---------- EXCERPTED TEXT ----------

Went to Kathy Mar's bash this afternoon -- it was good, and people were very glad to see us and to see Colleen out of the hospital and looking well, but of course being around tasty food was terrible for Colleen. Having to get her home made a good excuse to leave early, which had the side-effect of getting me home before I started to get sleepy. Which is a good thing, too.
We're both somewhat depressed. It's not just the TPN -- the
fact that she's missed two holidays, Loscon, our anniversary party, and
will be missing Conflikt doesn't help. Nor does the fact that two of our
friends died recently, and that January is the anniversary of Cindy
McQuillin's death and her mother's.
We both have plenty of reasons to be depressed. That doesn't make it any easier, it just means that happy pills aren't likely to help, even if we were willing to try them. It's the kind of situation where religious people would turn to their deity for solace, and their church for help. We're not. It's the kind of situation where many of our friends would call Colleen to help cheer them up. Um... right.

---------- EXERCISE DATA ----------

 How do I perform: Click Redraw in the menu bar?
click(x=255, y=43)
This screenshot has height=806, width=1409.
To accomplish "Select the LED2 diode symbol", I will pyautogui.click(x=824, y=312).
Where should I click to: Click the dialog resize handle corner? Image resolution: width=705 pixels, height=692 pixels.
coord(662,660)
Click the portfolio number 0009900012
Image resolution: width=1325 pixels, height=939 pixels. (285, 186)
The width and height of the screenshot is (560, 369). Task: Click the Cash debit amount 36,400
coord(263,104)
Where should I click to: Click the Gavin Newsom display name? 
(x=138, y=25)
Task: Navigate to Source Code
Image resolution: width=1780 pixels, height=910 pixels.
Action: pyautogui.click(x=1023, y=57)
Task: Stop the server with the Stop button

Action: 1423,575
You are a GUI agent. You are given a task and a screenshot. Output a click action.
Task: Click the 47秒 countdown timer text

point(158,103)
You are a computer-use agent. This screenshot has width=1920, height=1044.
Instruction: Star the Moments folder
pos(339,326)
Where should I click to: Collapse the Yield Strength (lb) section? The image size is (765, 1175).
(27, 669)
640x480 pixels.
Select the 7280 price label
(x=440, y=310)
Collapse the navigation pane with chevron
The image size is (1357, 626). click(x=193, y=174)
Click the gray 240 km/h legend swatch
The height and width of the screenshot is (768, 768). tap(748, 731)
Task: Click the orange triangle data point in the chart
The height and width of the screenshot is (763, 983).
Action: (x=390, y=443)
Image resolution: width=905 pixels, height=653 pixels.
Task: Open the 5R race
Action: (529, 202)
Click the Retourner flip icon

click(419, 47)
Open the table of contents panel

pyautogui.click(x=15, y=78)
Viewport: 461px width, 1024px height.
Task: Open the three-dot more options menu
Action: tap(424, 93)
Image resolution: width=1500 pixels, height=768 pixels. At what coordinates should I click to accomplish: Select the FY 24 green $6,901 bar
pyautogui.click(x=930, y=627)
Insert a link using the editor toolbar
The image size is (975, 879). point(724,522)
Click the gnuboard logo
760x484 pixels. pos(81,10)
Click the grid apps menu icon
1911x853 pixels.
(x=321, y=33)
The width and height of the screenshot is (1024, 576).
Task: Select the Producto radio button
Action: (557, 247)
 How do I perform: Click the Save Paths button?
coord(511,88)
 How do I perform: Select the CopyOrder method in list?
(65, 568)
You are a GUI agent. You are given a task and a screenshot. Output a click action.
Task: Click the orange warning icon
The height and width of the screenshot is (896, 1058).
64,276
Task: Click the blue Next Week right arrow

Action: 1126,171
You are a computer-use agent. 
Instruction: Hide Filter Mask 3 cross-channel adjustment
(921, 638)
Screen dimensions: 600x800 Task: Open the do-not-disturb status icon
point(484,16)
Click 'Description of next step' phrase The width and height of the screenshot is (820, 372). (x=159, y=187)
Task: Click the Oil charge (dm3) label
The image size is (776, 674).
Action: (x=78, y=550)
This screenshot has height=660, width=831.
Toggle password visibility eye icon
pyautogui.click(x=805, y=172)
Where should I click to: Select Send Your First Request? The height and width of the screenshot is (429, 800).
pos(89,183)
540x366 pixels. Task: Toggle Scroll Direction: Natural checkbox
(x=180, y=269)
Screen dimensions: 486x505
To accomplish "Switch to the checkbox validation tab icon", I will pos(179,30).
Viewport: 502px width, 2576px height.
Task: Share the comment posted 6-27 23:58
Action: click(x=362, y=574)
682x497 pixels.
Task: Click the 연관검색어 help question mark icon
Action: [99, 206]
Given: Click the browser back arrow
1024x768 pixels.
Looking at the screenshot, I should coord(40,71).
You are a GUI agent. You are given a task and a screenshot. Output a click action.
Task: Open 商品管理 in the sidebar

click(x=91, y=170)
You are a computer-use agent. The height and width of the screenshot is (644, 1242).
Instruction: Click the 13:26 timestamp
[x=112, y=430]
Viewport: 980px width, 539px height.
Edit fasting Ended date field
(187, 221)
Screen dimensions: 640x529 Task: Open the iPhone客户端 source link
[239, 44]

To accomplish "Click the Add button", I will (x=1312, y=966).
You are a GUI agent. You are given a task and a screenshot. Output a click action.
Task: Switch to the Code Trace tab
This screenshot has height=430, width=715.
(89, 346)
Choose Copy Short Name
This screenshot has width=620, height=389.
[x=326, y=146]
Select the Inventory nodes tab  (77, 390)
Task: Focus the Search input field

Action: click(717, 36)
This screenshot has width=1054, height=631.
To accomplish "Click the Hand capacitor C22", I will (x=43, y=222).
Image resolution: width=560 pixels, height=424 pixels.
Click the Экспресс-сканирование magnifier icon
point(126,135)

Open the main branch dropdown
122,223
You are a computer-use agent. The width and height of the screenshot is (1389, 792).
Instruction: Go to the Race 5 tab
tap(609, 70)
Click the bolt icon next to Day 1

----------

TASK DIRECTIONS:
According to the post about Kathy Mar's bash, whose deaths have their anniversary in January?

RESPONSE:
Cindy McQuillin's and her mother's.